(Dataset entries)
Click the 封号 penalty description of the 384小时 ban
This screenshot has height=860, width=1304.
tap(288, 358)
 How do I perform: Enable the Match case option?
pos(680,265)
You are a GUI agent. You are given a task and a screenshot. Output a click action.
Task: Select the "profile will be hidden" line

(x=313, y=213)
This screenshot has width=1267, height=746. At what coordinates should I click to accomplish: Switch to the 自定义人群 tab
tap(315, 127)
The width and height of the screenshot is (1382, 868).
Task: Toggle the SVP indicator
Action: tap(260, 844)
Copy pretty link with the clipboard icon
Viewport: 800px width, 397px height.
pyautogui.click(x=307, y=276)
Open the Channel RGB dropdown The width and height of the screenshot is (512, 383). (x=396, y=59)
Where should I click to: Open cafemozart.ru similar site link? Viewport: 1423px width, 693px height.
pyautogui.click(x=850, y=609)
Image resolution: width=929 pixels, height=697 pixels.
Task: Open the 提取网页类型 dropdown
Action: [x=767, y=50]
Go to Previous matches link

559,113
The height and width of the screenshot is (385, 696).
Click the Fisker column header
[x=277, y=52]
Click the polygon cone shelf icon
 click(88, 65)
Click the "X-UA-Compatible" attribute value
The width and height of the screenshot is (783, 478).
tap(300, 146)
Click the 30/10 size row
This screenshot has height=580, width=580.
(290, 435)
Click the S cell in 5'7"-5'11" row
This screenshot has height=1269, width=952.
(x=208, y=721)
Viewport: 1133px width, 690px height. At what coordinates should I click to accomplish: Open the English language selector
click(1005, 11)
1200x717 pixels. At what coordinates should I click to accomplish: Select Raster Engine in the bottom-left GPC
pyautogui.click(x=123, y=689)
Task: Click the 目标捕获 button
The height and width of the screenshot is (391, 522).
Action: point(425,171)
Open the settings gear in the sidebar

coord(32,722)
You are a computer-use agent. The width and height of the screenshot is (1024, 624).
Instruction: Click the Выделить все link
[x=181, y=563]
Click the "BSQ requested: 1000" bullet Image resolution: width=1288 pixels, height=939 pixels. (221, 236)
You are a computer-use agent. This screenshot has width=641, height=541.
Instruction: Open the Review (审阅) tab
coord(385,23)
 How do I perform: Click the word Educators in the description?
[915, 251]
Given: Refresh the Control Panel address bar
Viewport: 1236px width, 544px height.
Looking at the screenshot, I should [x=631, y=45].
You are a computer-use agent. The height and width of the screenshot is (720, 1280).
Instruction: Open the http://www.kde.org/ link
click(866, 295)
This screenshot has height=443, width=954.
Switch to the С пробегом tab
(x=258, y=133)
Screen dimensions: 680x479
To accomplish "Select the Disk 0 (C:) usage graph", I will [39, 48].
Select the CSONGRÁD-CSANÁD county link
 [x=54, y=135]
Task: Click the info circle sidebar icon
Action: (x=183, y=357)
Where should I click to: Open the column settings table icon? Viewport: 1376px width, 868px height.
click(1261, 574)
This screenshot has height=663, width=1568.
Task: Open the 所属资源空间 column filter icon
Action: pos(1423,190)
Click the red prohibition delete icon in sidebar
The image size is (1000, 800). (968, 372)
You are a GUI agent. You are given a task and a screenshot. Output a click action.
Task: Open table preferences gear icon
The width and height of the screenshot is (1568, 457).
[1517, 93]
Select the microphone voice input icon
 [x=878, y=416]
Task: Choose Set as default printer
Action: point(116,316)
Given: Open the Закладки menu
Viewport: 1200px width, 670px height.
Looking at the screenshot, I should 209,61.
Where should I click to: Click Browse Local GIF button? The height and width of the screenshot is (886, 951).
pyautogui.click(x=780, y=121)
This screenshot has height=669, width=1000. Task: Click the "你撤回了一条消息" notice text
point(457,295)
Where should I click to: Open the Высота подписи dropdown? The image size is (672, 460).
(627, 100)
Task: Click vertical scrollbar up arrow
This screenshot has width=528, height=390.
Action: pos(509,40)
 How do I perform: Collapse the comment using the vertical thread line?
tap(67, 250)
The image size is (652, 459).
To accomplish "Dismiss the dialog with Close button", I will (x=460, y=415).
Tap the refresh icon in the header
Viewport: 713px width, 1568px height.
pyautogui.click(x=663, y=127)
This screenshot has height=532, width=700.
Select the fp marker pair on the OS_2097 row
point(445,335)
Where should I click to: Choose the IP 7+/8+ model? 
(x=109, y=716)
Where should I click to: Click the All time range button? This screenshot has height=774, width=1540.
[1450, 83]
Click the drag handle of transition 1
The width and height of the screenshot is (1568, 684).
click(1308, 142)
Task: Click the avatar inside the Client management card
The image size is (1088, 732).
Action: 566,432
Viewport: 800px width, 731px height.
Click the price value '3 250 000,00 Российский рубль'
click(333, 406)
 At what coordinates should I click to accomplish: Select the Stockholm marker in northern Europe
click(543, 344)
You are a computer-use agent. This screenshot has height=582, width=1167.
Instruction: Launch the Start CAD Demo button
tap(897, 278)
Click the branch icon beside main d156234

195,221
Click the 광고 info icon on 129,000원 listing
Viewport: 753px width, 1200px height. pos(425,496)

## REQUIRED WORK
Starting with the first line of the records above, give back each line exactly until the line with "Copy pretty link with the clipboard icon" has been given as well.

## EXPECTED ANSWER
Click the 封号 penalty description of the 384小时 ban
This screenshot has height=860, width=1304.
tap(288, 358)
 How do I perform: Enable the Match case option?
pos(680,265)
You are a GUI agent. You are given a task and a screenshot. Output a click action.
Task: Select the "profile will be hidden" line

(x=313, y=213)
This screenshot has width=1267, height=746. At what coordinates should I click to accomplish: Switch to the 自定义人群 tab
tap(315, 127)
The width and height of the screenshot is (1382, 868).
Task: Toggle the SVP indicator
Action: tap(260, 844)
Copy pretty link with the clipboard icon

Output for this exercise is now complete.